= ARMF-II =

Advanced Reactivity Measurement Facility II (ARMF-II) was a research reactor which was located at the Argonne National Laboratory, a United States Department of Energy national laboratory, facility located in the high desert of southeastern Idaho between Idaho Falls, Idaho and Arco, Idaho. ARMF-II was nearly identical to ARMF-I.

==History==
The ARMF-II, a reactor located in a small pool in a building east of the MTR in the Test Reactor Area, was used to determine the nuclear characteristics of reactor fuels and other materials subject to testing in the MTR. Together with the MTR, the reactor helped improve the performance, reliability, and quality of reactor core components. It had a “readout” system which automatically recorded measurements on IBM data cards. This refinement over the ARMF-I meant that operators could process data quickly in electronic computers. Designers of the ARMF-II benefitted from previous experience with the ARMF-I and the Reactivity Measurement Facility.

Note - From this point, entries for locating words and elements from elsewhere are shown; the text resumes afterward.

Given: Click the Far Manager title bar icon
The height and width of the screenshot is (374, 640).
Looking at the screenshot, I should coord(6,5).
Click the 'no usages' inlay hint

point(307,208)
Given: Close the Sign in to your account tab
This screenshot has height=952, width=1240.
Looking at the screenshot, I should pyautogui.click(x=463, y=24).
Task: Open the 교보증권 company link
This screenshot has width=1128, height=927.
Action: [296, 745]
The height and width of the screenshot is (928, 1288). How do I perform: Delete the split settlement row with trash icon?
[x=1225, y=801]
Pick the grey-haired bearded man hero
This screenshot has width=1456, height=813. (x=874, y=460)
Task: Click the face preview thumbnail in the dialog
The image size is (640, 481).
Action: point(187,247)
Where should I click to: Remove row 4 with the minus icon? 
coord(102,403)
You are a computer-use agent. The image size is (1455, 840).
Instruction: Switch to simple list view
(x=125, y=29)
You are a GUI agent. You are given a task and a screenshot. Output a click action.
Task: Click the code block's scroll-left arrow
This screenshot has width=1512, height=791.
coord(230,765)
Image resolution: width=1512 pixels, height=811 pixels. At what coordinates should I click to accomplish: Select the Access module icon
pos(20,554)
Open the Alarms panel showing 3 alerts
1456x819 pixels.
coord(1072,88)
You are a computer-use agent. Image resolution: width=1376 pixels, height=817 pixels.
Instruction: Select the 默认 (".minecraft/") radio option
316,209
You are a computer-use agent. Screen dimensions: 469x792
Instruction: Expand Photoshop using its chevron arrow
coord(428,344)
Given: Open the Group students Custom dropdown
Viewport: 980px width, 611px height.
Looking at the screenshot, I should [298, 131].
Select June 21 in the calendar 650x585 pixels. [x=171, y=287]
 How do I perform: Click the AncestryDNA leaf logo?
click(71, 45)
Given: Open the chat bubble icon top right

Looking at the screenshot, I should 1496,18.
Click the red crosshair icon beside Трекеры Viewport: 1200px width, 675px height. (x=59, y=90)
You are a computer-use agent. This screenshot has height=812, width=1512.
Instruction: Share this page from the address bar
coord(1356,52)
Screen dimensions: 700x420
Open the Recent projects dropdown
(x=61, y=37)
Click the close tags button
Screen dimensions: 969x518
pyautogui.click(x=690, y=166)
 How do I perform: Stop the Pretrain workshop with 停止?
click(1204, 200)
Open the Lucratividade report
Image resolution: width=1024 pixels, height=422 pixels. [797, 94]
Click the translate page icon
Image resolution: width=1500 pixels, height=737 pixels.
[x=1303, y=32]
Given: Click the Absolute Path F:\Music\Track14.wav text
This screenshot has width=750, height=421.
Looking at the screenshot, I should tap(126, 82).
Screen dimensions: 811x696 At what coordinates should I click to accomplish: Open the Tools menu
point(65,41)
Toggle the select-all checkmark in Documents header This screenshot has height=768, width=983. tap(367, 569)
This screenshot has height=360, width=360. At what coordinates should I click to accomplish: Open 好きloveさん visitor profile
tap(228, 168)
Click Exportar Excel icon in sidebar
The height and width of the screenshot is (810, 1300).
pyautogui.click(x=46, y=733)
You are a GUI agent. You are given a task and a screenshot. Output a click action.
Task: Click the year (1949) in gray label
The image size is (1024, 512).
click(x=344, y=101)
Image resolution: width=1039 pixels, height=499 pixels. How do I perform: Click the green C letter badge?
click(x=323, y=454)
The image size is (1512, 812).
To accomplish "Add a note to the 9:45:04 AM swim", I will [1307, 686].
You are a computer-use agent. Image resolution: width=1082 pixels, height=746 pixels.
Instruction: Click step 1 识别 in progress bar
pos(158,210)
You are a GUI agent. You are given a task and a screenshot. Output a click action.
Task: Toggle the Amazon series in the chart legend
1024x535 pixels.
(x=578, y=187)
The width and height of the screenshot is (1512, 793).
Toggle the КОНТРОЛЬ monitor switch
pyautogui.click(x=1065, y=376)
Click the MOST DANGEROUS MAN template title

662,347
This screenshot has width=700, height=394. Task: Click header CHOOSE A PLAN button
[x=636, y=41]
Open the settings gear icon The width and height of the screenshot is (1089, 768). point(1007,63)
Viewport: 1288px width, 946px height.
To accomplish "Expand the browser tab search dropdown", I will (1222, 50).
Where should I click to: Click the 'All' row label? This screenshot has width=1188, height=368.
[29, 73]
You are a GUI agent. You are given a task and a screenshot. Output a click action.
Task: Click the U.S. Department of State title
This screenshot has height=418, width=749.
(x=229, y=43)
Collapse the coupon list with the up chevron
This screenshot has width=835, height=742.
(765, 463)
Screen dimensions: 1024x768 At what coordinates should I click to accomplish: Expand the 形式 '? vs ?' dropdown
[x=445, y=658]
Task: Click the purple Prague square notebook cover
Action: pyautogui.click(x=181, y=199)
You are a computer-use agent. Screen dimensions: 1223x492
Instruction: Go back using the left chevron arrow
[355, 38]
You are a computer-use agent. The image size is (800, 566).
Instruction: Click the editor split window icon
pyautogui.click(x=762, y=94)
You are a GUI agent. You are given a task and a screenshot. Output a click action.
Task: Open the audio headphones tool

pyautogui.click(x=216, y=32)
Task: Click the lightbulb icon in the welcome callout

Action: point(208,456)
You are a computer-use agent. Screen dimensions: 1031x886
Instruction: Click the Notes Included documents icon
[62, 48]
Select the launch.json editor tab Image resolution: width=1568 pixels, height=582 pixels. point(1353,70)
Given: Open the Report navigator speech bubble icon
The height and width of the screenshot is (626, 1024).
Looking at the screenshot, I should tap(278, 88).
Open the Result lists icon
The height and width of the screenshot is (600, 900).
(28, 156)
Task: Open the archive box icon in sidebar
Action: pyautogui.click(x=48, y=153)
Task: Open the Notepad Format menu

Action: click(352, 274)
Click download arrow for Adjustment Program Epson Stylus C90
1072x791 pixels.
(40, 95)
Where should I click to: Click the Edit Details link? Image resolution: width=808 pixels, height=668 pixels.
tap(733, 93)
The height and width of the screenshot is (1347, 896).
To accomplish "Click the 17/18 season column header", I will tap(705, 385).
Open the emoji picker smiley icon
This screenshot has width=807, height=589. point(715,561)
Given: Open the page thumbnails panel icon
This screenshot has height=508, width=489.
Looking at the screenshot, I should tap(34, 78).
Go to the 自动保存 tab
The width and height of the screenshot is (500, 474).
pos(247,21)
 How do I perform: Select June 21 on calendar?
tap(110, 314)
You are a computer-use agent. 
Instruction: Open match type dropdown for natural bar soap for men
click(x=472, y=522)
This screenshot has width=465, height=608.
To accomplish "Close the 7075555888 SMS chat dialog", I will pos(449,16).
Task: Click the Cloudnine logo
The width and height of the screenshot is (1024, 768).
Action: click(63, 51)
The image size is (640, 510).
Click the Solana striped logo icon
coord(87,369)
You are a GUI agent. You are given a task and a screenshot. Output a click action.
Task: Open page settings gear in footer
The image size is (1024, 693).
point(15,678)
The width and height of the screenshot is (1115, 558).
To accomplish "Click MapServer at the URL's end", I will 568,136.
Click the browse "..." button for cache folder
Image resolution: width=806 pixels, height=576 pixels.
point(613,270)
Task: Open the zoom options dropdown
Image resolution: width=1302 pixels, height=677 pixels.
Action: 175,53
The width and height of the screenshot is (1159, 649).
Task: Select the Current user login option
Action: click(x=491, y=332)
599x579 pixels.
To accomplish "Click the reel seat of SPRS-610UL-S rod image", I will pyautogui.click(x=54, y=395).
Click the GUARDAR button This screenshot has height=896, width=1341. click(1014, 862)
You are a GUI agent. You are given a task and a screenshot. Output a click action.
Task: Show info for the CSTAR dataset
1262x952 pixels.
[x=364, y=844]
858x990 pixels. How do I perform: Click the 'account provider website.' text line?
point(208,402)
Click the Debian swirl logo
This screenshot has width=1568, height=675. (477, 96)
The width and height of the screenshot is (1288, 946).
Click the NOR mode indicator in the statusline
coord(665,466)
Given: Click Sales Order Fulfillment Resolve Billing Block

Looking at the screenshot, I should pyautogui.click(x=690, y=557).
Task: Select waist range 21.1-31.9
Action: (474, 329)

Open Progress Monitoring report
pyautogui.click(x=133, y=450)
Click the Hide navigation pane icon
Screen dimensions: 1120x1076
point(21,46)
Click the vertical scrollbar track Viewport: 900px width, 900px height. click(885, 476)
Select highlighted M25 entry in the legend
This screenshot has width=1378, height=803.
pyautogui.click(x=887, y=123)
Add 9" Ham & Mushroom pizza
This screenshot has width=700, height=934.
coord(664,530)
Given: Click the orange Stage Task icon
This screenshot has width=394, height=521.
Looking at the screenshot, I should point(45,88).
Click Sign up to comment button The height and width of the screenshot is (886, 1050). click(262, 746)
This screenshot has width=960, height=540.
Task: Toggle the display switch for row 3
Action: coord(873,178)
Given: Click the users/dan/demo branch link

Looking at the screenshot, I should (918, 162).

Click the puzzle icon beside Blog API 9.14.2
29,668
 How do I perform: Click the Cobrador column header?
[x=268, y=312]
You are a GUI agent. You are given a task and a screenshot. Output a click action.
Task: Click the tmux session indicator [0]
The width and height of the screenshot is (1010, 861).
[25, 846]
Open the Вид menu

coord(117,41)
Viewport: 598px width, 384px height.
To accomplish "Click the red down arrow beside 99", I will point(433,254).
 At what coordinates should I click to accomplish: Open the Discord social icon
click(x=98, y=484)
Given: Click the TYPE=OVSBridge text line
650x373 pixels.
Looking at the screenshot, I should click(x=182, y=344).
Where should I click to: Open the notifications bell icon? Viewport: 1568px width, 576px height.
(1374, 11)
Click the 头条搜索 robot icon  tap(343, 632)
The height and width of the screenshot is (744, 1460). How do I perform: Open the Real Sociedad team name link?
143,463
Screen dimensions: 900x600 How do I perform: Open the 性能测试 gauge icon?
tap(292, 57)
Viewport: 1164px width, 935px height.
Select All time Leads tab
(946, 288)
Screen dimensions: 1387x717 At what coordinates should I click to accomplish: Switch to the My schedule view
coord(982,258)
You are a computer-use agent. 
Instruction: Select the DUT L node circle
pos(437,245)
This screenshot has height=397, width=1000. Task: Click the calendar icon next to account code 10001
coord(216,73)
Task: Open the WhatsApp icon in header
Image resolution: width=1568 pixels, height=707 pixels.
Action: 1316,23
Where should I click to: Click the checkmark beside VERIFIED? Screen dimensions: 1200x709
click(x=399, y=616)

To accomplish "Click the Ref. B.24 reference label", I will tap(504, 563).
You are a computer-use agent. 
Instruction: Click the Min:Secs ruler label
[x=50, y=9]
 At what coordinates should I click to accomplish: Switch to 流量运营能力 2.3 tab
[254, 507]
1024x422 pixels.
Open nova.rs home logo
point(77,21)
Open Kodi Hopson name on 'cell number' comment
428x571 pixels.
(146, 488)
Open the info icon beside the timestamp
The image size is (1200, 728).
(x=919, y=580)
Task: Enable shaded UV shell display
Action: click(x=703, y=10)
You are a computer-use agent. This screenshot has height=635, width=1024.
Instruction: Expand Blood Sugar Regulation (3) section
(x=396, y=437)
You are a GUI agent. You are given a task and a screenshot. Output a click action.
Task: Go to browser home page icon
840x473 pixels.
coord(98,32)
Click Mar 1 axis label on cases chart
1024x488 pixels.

The Advanced Reactivity Measurement Facilities, ARMF-I and ARMF-II, were nearly identical critical facilities and were used almost exclusively for measuring reactor physics parameters, such as reactor-spectrum cross sections and resonance integral cross sections. They were designed to (a) have large statistical weights for fuels and poisons, (b) be mechanically stable enough to produce reproducible reactivity measurements, and (c) have sensitive instrumentation capable of measuring very small reactivities.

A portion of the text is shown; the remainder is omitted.